* PROBLEMS
a) In the SRP error-handling thread below, list each distinct function name that begins with "srp_".
b) Resume the SRP error-handling thread below, starting right after its last sentence.

Roland Dreier wrote:
> 1. srp_unmap_data() and srp_remove_req() for .eh_abort_handler(scmnd)
> a. abort get timeout or
> b. req->cmd_done or
> c. !req->tsk_status
> 2. we should do step (1) for .eh_abort_handler(scmnd) only and don't
> do step 1 for .eh_device_reset_handler(scmnd) since same scsi command
> is used for all .eh_handler()
> 3. scsi command is used in all .eh_handler() will be freed by scsi
> midlayer at the end of error handling sequences
> 4. If we don't do step 1, scsi command which is used in all
> .eh_handler() and freed is still in our pending queue and is
> referenced in srp_reconnect_target() / reinit request ring
So I finally got a chance to look at this in detail. It does look
like we should remove the request in (1) if the command finishes or
the abort succeeds. However if the abort times out then then command
is still out there -- shouldn't we wait for the
eh_device_reset_handler and then flush all matching commands there?
We should remove the request in (1) if the command finishes
or the abort succeeds for eh_abort_handler only
For abort times out case, we can do either remove the
command in eh_abort_handler or wait for
eh_device_reset_handler (this may be better since it gives a
command more time with a chance to complete.
And I don't understand (4) -- isn't srp_reconnect_target() being
called from srp_reset_host() as part of the error handling sequence?

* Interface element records
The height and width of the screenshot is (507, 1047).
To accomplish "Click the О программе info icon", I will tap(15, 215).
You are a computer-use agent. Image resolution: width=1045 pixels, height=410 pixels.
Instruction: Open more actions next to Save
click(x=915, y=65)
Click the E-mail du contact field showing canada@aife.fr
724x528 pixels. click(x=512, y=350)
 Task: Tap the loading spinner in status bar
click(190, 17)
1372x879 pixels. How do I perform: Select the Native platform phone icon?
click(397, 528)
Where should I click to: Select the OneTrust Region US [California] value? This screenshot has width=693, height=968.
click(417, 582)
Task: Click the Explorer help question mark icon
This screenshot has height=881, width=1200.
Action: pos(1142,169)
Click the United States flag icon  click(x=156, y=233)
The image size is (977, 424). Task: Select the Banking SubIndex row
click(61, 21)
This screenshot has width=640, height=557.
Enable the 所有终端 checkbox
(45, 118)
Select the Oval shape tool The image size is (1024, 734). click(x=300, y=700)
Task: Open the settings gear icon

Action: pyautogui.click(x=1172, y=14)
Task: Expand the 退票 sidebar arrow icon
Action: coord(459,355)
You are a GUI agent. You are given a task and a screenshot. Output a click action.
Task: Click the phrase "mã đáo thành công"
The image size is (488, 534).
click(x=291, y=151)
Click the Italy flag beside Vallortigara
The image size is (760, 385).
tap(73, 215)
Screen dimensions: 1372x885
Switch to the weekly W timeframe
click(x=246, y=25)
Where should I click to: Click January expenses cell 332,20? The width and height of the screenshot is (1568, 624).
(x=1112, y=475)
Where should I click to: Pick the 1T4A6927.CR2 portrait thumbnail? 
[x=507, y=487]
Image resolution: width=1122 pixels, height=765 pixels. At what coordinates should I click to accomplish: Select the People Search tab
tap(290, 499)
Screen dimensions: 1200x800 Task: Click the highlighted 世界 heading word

* RESULTS BY TASK
a) srp_unmap_data(), srp_remove_req(), srp_reconnect_target(), srp_reset_host()

b)
Unless I'm misreading the code in scsi_error.c, commands don't get
freed (assuming all aborts and device resets fail) before then.
What am I missing? In your case, where the abort and device reset
fail and then the host reset gets called, where was the command
getting freed?
reading scsi_error.c again, I find this logic for our case
(please correct me if I'm wrong)
1. eh_abort_handler and eh_device_reset_handler fail with
timeout; eh_host_reset_handler successes
2. scsi_eh_host_reset goes on with scsi_eh_try_stu & scsi_eh_tur
3. either scsi_eh_try_stu or scsi_eh_tur will reuse the scsi
command and call scsi_send_eh_cmnd to send STU or TUR command
4. scsi_send_eh_cmnd calls srp_queuecommand which will get
new req, reformat scsi_done pointer to scsi_eh_done, and add
req to req_queue for this same scsi command with different
opcode (ie. STU or TUR)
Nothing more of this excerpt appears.